Aim of the task: Copy the data below exactly. Any pictures in it should be omitted.

Given records:
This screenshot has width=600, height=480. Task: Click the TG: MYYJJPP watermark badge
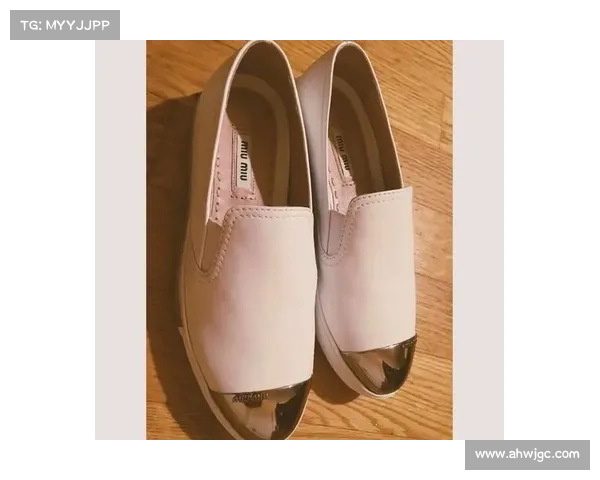(65, 25)
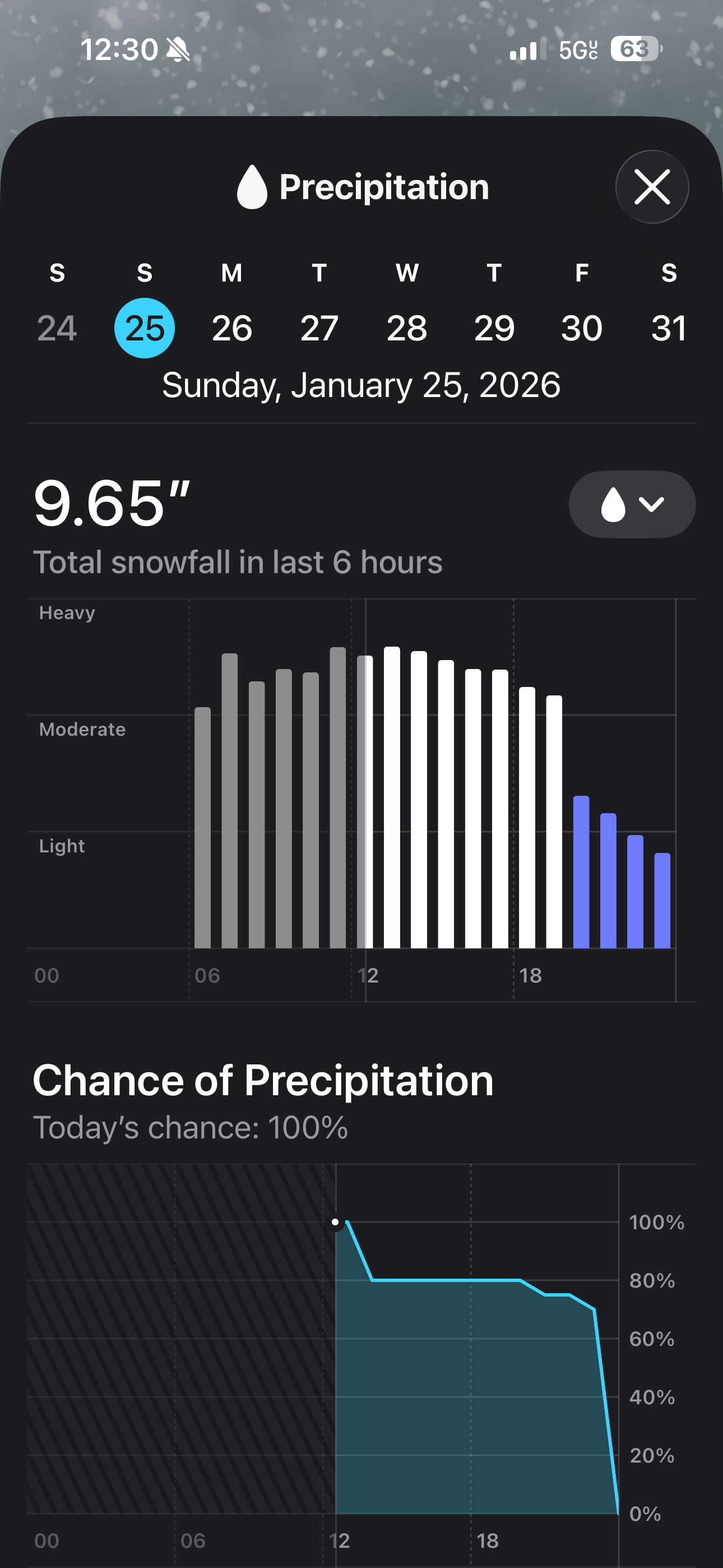
Task: Tap the silent mode bell icon
Action: point(178,49)
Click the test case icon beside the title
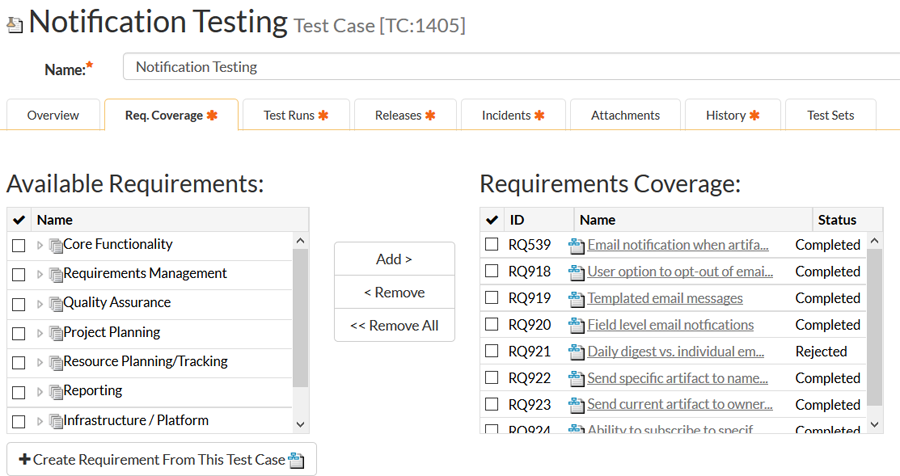Image resolution: width=900 pixels, height=476 pixels. (x=15, y=24)
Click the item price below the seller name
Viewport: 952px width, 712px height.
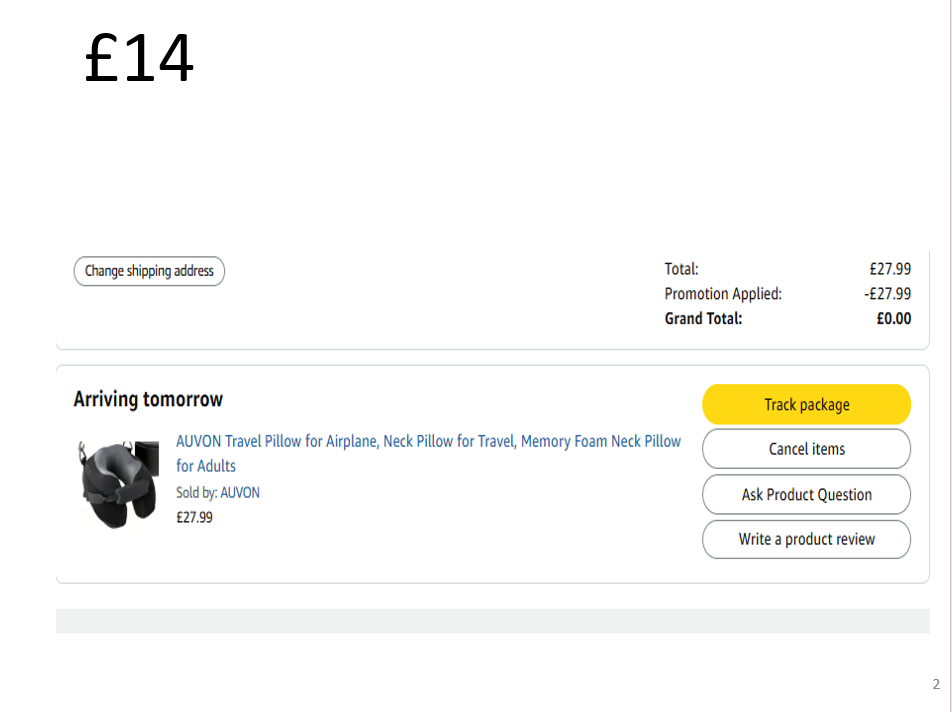[194, 517]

Written response:
This screenshot has width=600, height=480. Task: Click the TG: MYYJJPP watermark badge
(65, 25)
Task: Tap the silent mode bell icon
Action: point(178,49)
Click the test case icon beside the title
Image resolution: width=900 pixels, height=476 pixels. (x=15, y=24)
Click the item price below the seller name
Viewport: 952px width, 712px height.
[194, 517]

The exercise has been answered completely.